YOUR INSTRUCTIONS:
Produce a word-for-word restatement of the lines from the line with "[В избранное] (163, 269)" to the end of the listing below, inclusive.

MATERIAL SUPPLIED:
------------------------------------------------------------------------
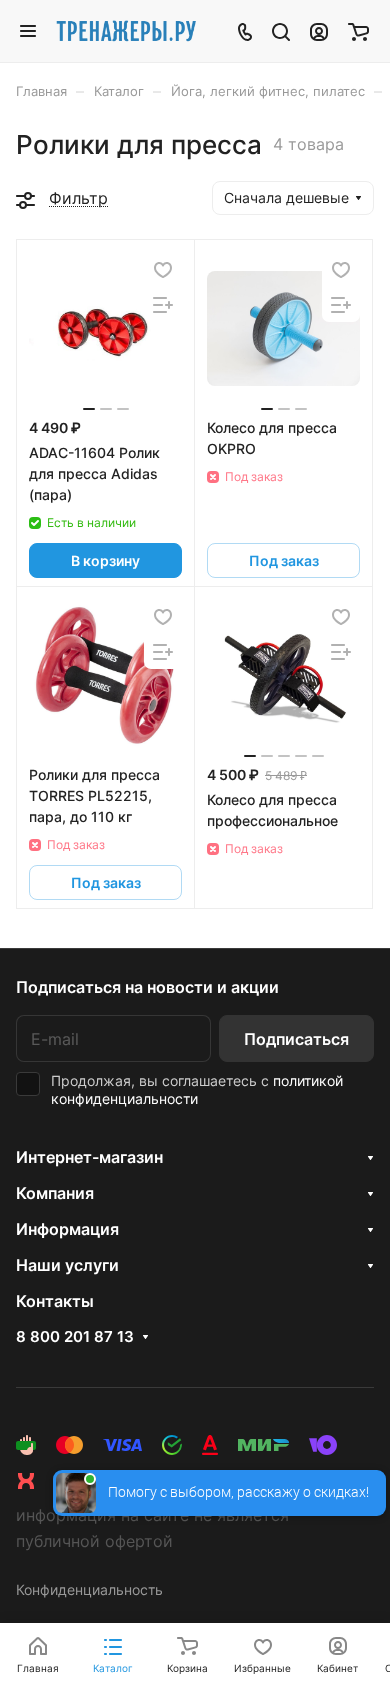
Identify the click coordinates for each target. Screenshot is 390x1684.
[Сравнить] (163, 304)
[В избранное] (163, 269)
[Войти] (319, 31)
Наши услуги (67, 1265)
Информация (67, 1229)
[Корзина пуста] (358, 31)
------------------------------------------------------------------------
ANSWER SECTION:
[В избранное] (163, 269)
[Войти] (319, 31)
Наши услуги (67, 1265)
Информация (67, 1229)
[Корзина пуста] (358, 31)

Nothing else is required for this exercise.